Can you get a business bank account after declaring bankruptcy?
Most traditional banks will carry out a credit check when you apply for a business bank account. That’s even if your business is registered as a limited company and is thus separate from your finances: they’ll check you as a director.
If you have recently had a bankruptcy, it will appear on your credit file and your application might be refused.
Business accounts with no credit check
How to compare business bank accounts for discharged bankrupts
You need to look for business accounts that can be opened without credit checks, or ask your bank about so-called “basic” accounts. Here’s what you should consider when comparing options:
- Fees. Some dedicated business accounts for people with bad credit might be more expensive, but they are not necessarily your only option, so it’s worth comparing a few to try and find a cheap one.
- Limited choice. The range of accounts, features and perks available to you will inevitably be limited, so you might not be able to afford to be too choosy.
- No credit options. Business accounts that can be opened without a credit check usually don’t include an overdraft facility. Don’t expect a business loan or a credit card offer either.
- Brokers. When looking for business accounts for people with poor credit, you will likely come across brokers that will offer to take care of it for you in exchange for a fee. While that’s certainly an option, it will be more expensive, so make sure you’ve exhausted the alternatives first.
- Ask about rebuilding your credit rating. If you can, it’s worth asking the bank you are considering about ways to rebuild your business credit rating. It may not be possible at the moment, but for example, will it at some point consider offering you some kind of overdraft facility?
- Budgeting, invoicing, accounting. The best business accounts come with extra tools and features that will help you run your business. These can include features that will help you categorise your business expenses, integration with existing accounting software, and invoice service.
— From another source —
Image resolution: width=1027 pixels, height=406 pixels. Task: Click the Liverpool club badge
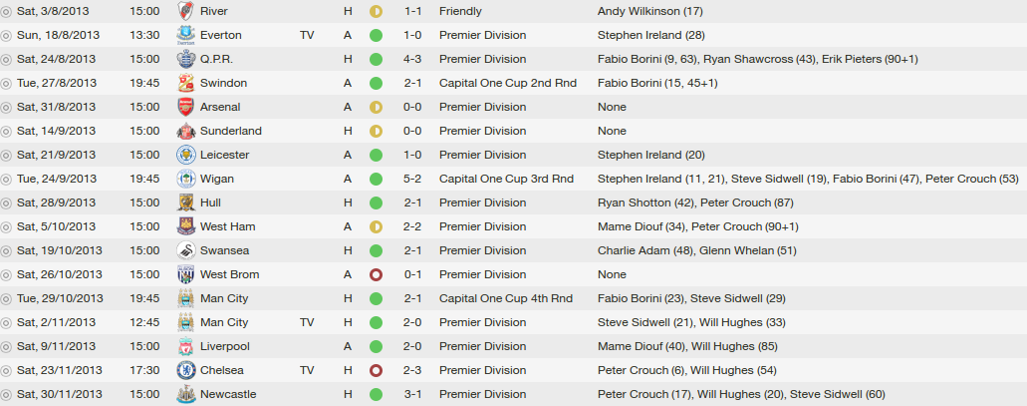pos(186,346)
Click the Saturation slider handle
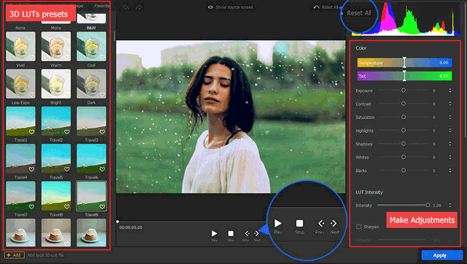The image size is (467, 264). (404, 117)
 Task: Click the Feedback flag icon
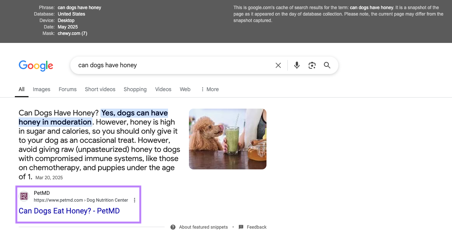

- Using cash? Business accounts with no credit checks are often digital-only, so what if you frequently need to deposit cash? While it’s less than ideal, it’s not the end of the world. Tide, for example, allows you to deposit cash on your business account at the Post Office, in exchange for a pretty reasonable fee.
Pros and cons of opening a bank account as a discharged bankrupt
- Basic high street bank accounts may still be an option. Once you’ve been discharged and are no longer on the Insolvency Register you may be able to get basic current accounts from a handful of high street banks.
- You may be able to get an online only-bank account Digital-only banks don’t tend to check your credit record when you apply for an account.
- Choice of accounts will be limited. Even after you’ve been discharged from bankruptcy, your choice of bank accounts will still be limited compared to a customer who has not been declared bankrupt.
- Limits on what you can do with your account. It’s likely your new bank account will be more basic, with no overdraft facility, smaller daily ATM withdrawal limits than previously, and you most likely will not be able to get a cheque book.
While your banking options will be limited as a discharged bankrupt, you should still be able to access basic banking services. This is essential in order to continue receiving your salary and paying your living expenses and regular bills.
While being declared bankrupt can be a traumatic experience, once you’re out of the other end of the process you’ll be able to start rebuilding your financial life. Getting a bank account can be the key starting point to improve your credit report. The longer you’re able to stay out of debt and use your account properly, the easier it will become to gain access to services that will require you to have a strong credit file.